Находясь в отделении смертников, Фельдман писал письма, в которых сравнивал убийство людей с охотой. В одном из них говорилось: «Я всей душой возненавидел всякого и каждого человека на этой планете. Будь у меня кнопка, чтобы ее нажатием можно было убить всех до единого, я нажал бы ее без колебаний». Когда я на него смотрела, невольно ощущала себя дичью, а его – охотником.

Анхель Ресендес, один из немногих серийных убийц латиноамериканского происхождения (серийные убийцы, как правило, белые), был причастен к целому ряду убийств в Америке и Мексике. В новостях его прозвали «Железнодорожный убийца», потому что он путешествовал в товарных вагонах; к смерти Ресендеса приговорили за совершенное в 1988 году убийство Клаудии Бентон, жившей в Хьюстоне недалеко от железной дороги. Клаудия была изнасилована, исколота ножом и забита бронзовой статуэткой – за восемь дней до Рождества.

Ресендес объявил, что он наполовину человек, наполовину ангел, а значит, не может умереть. Он – один из самых странных людей, каких я только встречала, – и один из самых страшных. С большинством заключенных я была честна и откровенна, словно мы болтали где-нибудь в баре, и они тоже говорили свободно.

Жертв Ресендес выбирал очень разных, что необычно для серийного убийцы. Клаудию он, по его словам, убил, увидев у нее в доме фотографии человеческих эмбрионов и решив, что она сторонница абортов и, значит, должна умереть. (Доктор Бентон специализировалась по детским генетическим заболеваниям.) Еще он сказал, что убил молодую пару, – заметил у них в доме фотографию хозяина в военной форме, сделал вывод, что они – милитаристы и, значит, должны умереть.

Однажды он заявил мне, что убил человек сорок, и говорил об этом так просто…

Я спросила:

– Разве убить столько людей – не страшный грех?

– Нет, ведь я избавляю мир от порока.

– А если бы вы попали ко мне в дом и сделали бы вывод, что я порочная – мне бы тоже пришлось умереть?

– Да, – улыбнулся он.

Хотя Ресендес и называл себя наполовину человеком, наполовину ангелом, голова у него соображала отлично.
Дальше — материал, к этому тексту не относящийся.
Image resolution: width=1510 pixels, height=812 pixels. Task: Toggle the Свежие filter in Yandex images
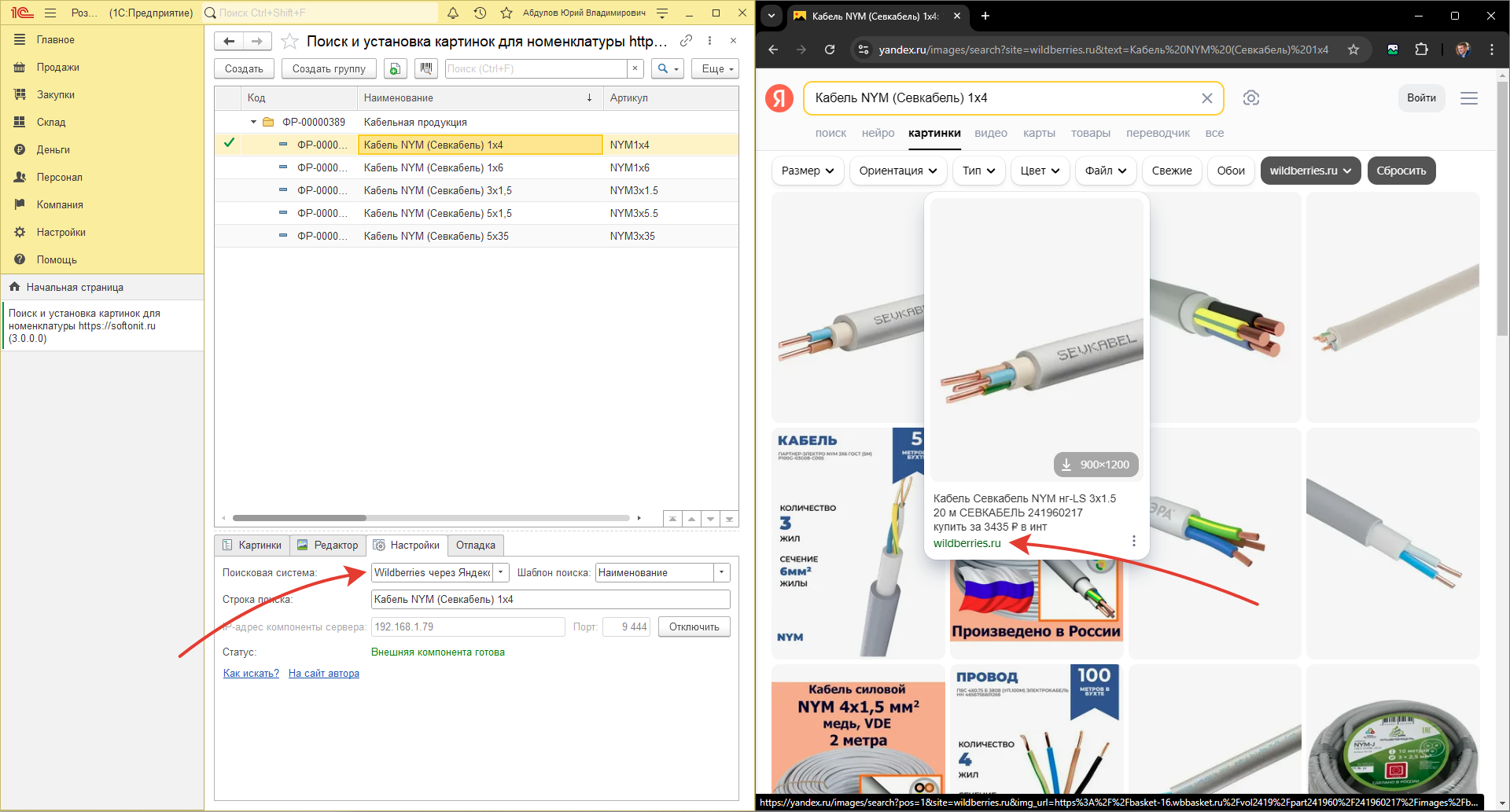pyautogui.click(x=1171, y=171)
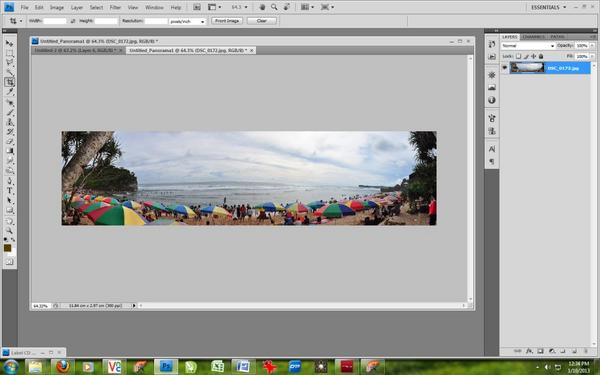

Летом он вдруг каким-то чудом превращался в «самореза» (так называют заключенных, которые сами наносят себе раны), – а все потому, что в Техасе лишь две тюрьмы, где есть кондиционеры для заключенных, – медицинская и психиатрическая. В отделениях смертников заключенные жарятся в камерах двадцать три, а то и двадцать четыре часа в сутки. В зимние же месяцы Ресендес вел себя на диво примерно. Он охотно общался с журналистами и отлично понимал, чего они от него ждут. Разъяснял репортерам, как приделать микрофон к переговорному устройству, позировал для фотографий, прижав ладони к стеклу.